◆ **What needs to be done**
What is needed is an exact copy of all the records, written out in full.

◆ **Input records**
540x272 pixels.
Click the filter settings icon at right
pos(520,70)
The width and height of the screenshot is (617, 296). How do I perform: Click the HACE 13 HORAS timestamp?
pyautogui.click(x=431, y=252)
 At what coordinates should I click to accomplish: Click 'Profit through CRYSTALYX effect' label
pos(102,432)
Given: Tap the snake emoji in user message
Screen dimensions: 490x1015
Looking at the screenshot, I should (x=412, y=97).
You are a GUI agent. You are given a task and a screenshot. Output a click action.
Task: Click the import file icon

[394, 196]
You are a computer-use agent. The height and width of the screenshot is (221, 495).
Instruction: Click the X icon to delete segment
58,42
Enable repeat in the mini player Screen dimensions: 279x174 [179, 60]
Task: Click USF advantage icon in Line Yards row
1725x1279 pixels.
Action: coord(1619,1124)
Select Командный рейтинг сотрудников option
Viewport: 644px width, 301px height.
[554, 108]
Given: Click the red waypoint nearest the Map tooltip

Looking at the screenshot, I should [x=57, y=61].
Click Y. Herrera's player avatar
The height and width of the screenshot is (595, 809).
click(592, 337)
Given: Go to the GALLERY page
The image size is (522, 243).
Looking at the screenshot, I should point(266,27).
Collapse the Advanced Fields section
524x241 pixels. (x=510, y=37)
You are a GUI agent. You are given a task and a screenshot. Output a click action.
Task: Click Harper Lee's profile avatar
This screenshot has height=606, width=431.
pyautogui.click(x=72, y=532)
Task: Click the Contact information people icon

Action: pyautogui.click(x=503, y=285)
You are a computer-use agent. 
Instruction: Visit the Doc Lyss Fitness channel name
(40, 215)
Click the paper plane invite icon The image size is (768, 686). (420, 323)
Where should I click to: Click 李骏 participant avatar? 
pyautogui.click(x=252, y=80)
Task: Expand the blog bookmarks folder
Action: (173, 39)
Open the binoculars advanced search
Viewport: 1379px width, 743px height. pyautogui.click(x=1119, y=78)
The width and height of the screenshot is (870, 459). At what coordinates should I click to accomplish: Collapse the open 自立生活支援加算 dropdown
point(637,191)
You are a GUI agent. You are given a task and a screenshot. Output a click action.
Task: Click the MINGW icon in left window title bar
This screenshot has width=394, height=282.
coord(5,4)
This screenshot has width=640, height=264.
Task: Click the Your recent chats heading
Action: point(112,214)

◆ **Written reply**
540x272 pixels.
Click the filter settings icon at right
pos(520,70)
The width and height of the screenshot is (617, 296). How do I perform: Click the HACE 13 HORAS timestamp?
pyautogui.click(x=431, y=252)
 At what coordinates should I click to accomplish: Click 'Profit through CRYSTALYX effect' label
pos(102,432)
Given: Tap the snake emoji in user message
Screen dimensions: 490x1015
Looking at the screenshot, I should (x=412, y=97).
You are a GUI agent. You are given a task and a screenshot. Output a click action.
Task: Click the import file icon

[394, 196]
You are a computer-use agent. The height and width of the screenshot is (221, 495).
Instruction: Click the X icon to delete segment
58,42
Enable repeat in the mini player Screen dimensions: 279x174 [179, 60]
Task: Click USF advantage icon in Line Yards row
1725x1279 pixels.
Action: coord(1619,1124)
Select Командный рейтинг сотрудников option
Viewport: 644px width, 301px height.
[554, 108]
Given: Click the red waypoint nearest the Map tooltip

Looking at the screenshot, I should [x=57, y=61].
Click Y. Herrera's player avatar
The height and width of the screenshot is (595, 809).
click(592, 337)
Given: Go to the GALLERY page
The image size is (522, 243).
Looking at the screenshot, I should point(266,27).
Collapse the Advanced Fields section
524x241 pixels. (x=510, y=37)
You are a GUI agent. You are given a task and a screenshot. Output a click action.
Task: Click Harper Lee's profile avatar
This screenshot has height=606, width=431.
pyautogui.click(x=72, y=532)
Task: Click the Contact information people icon

Action: pyautogui.click(x=503, y=285)
You are a computer-use agent. 
Instruction: Visit the Doc Lyss Fitness channel name
(40, 215)
Click the paper plane invite icon The image size is (768, 686). (420, 323)
Where should I click to: Click 李骏 participant avatar? 
pyautogui.click(x=252, y=80)
Task: Expand the blog bookmarks folder
Action: (173, 39)
Open the binoculars advanced search
Viewport: 1379px width, 743px height. pyautogui.click(x=1119, y=78)
The width and height of the screenshot is (870, 459). At what coordinates should I click to accomplish: Collapse the open 自立生活支援加算 dropdown
point(637,191)
You are a GUI agent. You are given a task and a screenshot. Output a click action.
Task: Click the MINGW icon in left window title bar
This screenshot has width=394, height=282.
coord(5,4)
This screenshot has width=640, height=264.
Task: Click the Your recent chats heading
Action: point(112,214)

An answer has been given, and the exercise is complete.